Sixty years after its founding, People to People International continues to work to promote individual and community connections around the world in the hope of fostering peace. That’s still the vision of the man who founded it, President Dwight D. Eisenhower.
“He was a military man who cherished peace,” said Mary Jean Eisenhower, CEO of People to People, granddaughter of the president and a resident of Independence.
The group turns 60 this Sunday, and a celebration at the Kansas City Muehlebach is set for Oct. 1. To learn more, go to ptpi.org, or call 816-531-4701.
One of the scheduled speakers is Clifton Truman Daniel, grandson of Harry Truman, who oversaw the end of World War II and ordered the use of two atomic bombs for force Japan’s surrender.
“He’s (Daniel) going to talk about his reconciliation work with Japan,” Eisenhower said.
She added, “He’s doing some amazing work.”
People to People is active in 130 countries, promoting cultural, educational and humanitarian efforts. Many members make repeated trips overseas, and chapters and people can form deep and lasting connections. For instance, the chapters in Sheboygan, Wisconsin, and Esslingen, Germany, have had a sister chapter relationship for 50 years.
“And that’s the whole idea, that it’ll catch on,” Eisenhower said.
Visitors will stay in in a home, and youngsters, for example, will get to see what school looks like elsewhere.
“You smell their spring. You eat their food. … You can’t get that from the internet,” she said.
The hope is that people come to understand other people and cultures, and Eisenhower said that educational role – reminding people to see individuals rather than groups – is still a vital role for her organization.
“There’s a difference between Nazis and Germans. … There’s a difference between ISIL and Islam,” she said.
60 years of effort
The program started in 1956, during Dwight Eisenhower’s presidency, and originally was tucked into the federal government.

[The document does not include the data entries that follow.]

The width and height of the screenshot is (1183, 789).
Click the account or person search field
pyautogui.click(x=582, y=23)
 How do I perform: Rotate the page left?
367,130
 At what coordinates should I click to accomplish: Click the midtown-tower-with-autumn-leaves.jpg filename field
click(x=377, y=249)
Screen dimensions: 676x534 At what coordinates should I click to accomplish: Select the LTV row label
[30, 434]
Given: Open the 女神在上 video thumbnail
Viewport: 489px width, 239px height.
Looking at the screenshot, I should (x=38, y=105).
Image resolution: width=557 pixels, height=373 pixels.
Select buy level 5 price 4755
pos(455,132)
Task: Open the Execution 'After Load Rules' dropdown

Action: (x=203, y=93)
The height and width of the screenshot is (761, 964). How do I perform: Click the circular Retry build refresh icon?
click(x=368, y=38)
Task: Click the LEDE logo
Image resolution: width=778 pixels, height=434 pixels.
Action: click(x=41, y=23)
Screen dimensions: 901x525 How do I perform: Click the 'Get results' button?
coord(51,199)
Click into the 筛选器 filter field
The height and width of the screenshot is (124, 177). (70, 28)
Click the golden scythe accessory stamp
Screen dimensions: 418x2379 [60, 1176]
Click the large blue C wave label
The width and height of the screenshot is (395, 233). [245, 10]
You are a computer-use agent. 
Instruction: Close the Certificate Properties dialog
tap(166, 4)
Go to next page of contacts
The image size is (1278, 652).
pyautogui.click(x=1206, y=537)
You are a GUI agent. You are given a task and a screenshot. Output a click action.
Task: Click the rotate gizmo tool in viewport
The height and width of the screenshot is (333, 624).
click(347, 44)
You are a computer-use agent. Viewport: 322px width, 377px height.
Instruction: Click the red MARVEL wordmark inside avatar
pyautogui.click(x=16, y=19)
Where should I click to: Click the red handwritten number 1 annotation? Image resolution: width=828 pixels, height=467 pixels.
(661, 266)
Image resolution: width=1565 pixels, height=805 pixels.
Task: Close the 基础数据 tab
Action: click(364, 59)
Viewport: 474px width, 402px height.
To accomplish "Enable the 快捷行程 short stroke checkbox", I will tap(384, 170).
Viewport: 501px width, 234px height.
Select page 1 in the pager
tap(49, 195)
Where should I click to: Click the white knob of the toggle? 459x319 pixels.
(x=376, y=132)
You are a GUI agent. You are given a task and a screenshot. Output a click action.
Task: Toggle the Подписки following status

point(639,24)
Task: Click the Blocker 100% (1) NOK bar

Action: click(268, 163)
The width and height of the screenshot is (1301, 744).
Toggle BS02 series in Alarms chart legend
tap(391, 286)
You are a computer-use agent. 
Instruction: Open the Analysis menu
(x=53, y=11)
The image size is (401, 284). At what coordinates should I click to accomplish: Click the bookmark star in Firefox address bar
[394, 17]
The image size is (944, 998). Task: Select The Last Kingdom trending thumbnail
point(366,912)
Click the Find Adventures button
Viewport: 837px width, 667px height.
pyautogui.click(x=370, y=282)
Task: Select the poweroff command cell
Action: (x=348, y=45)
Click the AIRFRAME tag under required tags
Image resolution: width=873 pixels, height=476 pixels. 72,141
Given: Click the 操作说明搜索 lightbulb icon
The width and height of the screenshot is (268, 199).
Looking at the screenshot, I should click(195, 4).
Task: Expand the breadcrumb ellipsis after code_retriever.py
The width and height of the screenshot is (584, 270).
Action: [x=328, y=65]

Eisenhower, of course, is remembered as the commander of Allied forces in Europe in World War II, the head of NATO and president for eight years. His granddaughter stresses that his experiences in wartime left him convinced, especially with advances in technology, that humanity had to find a better way.
She offers a few lines from a speech he gave in London in June 1945, weeks after the fighting in Europe ended.
“Humility must always be the portion of any man who receives acclaim earned in the blood of his followers and the sacrifices of his friends,” the general said. “Conceivably a commander may have been professionally superior. He may have given everything of his heart and mind to meet the spiritual and physical needs of his comrades. He may have written a chapter that will glow forever in the pages of military history.”
“Still, even such a man, if he existed, would sadly face the fact that his honors cannot hide in his memories the crosses marking the resting places of the dead,” he said. “They cannot soothe the anguish of the widow or the orphan whose husband or whose father will not return.”
Mary Eisenhower says there’s the Eisenhower she knew as a grandfather and the Eisenhower she read about in history class.
“When I came to work for People to People, I met an entirely different man,” she said.
The group’s work, she said, is well summed up in one of Eisenhower’s most famous speeches, his farewell when he left the presidency in 1961.
“To all the peoples of the world, I once more give expression to America's prayerful and continuing aspiration,” he said. “We pray that peoples of all faiths, all races, all nations, may have their great human needs satisfied; that those now denied opportunity shall come to enjoy it to the full; that all who yearn for freedom may experience its spiritual blessings; that those who have freedom will understand, also, its heavy responsibilities; that all who are insensitive to the needs of others will learn charity; that the scourges of poverty, disease and ignorance will be made to disappear from the earth, and that, in the goodness of time, all peoples will come to live together in a peace guaranteed by the binding force of mutual respect and love.”
But Eisenhower also knew that a group dependent on government funding would be on shaky ground.
“He said, this really has to belong to the people,” his granddaughter said.
Eisenhower went to three major foundations that turned him down. He turned next to a good friend, J.C. Hall, founder of Hallmark Cards, and that led the group here.
“We’ve made Kansas City our home since 1961,” she said, adding that the community has been supportive.
Eisenhower wanted a more peaceful world, but has the world changed substantially since those days?
“Not really,” she said. “We can’t let it sneak up on us. We have to heed his word on the possibility of World War III.”